Wednesday, November 12, 2014
Learning moment
Often I forget how powerful I am. Then I am reminded in such beautiful ways Malaki takes after me and my mom we do not do well in stress. Yes we are good at keeping calm but the stress breaks down our bodies. We end up sick. Throwing up, gas pain, or head aches. It's been a stressful week having my aunt and her family here. We all felt relief when they left yesterday (yea Malaki was still Abit gassy but at least he was not as bad) then mom got told they might all come back next weekend. So now I have a sick mom and Malaki from the stress of them coming back. I get to be the strong one yet again for I know the most tools.
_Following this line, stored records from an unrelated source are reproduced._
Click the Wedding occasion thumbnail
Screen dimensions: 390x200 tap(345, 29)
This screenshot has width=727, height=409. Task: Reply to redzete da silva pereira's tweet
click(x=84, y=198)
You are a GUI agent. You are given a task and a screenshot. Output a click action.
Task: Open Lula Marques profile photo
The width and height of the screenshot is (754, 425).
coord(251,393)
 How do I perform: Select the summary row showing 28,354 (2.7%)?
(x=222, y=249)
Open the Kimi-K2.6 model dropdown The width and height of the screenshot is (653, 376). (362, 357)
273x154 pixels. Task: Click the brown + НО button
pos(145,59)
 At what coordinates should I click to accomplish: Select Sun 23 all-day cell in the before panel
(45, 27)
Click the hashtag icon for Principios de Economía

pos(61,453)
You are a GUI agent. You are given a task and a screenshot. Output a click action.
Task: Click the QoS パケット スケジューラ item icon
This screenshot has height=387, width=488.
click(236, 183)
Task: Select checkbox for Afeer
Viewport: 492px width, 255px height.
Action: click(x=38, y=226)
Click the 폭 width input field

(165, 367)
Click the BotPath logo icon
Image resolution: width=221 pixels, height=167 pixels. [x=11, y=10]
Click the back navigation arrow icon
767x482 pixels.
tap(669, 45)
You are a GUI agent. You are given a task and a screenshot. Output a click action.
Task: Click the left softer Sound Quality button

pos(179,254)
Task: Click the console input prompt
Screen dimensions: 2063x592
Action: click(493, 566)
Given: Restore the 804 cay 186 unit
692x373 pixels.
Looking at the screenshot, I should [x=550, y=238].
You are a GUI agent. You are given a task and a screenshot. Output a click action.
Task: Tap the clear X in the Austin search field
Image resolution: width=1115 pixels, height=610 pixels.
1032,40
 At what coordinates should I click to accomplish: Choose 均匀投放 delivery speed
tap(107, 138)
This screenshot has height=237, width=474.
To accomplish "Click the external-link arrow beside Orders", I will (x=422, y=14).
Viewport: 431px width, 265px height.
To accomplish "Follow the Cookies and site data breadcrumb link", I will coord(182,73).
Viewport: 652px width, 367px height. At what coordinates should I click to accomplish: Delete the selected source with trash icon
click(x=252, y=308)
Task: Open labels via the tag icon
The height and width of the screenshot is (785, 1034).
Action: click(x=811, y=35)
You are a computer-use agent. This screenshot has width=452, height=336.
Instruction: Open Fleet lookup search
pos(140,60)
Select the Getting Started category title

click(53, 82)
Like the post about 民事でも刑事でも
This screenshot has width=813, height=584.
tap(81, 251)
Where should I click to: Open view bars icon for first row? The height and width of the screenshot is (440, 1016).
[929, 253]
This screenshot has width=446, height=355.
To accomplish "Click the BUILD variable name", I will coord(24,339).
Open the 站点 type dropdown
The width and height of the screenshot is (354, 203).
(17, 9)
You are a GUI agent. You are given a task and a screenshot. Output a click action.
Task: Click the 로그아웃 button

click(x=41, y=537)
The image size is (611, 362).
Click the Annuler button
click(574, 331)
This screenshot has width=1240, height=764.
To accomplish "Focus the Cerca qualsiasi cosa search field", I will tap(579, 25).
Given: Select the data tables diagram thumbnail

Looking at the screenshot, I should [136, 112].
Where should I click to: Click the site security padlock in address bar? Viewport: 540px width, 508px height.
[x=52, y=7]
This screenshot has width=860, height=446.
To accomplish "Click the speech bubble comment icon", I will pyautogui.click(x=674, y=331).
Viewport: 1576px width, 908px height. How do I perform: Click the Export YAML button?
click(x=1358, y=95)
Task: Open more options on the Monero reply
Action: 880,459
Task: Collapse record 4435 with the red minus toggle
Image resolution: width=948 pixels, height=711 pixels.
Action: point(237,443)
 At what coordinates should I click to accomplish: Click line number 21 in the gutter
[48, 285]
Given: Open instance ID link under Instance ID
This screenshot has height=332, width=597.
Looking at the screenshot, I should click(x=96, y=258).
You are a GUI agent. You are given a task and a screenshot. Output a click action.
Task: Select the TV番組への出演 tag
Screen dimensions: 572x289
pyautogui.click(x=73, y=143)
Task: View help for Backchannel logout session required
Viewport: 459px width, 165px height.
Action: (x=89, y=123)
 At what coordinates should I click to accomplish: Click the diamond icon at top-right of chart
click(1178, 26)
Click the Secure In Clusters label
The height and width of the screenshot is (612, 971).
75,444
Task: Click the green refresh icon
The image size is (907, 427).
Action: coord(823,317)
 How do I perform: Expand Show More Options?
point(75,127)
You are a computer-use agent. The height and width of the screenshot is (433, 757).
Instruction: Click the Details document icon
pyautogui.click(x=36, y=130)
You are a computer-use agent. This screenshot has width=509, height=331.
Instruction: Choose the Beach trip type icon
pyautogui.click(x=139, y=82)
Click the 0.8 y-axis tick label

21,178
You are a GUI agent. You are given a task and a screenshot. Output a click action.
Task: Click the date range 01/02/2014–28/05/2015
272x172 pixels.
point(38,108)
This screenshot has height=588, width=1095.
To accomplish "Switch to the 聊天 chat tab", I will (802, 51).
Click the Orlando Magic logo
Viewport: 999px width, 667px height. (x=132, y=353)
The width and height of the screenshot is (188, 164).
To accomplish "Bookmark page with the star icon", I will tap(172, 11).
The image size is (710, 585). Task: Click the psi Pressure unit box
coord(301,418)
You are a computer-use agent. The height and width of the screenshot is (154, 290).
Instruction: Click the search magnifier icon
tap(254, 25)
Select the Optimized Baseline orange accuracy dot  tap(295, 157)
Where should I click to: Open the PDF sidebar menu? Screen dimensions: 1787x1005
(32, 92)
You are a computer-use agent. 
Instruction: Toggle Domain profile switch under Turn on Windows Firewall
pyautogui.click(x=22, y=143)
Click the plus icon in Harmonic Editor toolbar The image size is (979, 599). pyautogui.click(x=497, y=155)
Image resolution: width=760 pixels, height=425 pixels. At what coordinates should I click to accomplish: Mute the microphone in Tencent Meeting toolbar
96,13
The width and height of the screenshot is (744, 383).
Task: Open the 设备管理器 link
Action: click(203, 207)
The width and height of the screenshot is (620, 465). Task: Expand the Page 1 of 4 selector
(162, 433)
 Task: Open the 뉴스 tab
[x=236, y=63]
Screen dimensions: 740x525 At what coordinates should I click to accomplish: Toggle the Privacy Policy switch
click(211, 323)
I AM me and I was reminded that tonight by a song, a song used by impact for when I turned on pandora for some music to calm a screaming baby and perhaps even my mom puking out her guts next door a song used by impact came on bringing me the peace I was not even arrare that I was lacking in and brought to mind a prosses that some one used on me early before I even learned it. The had used it on me when my body reacted to being left by some one I love. I was able to realese a little of the pain and stress that moment in life was causing. So I knew what to do for my mom and say to my baby. For my baby I find power in my voice as I sat and held him and spoke words softly to breathe that all was perfect and all was going to stay perfect. With my mom I spoke of releasing. No it did not heal her there is some deeper things there but it may have assisted abit. As for Malaki he is asleep now. I still have much to learn but I know one thing for sure and that is I AM a powerful woman.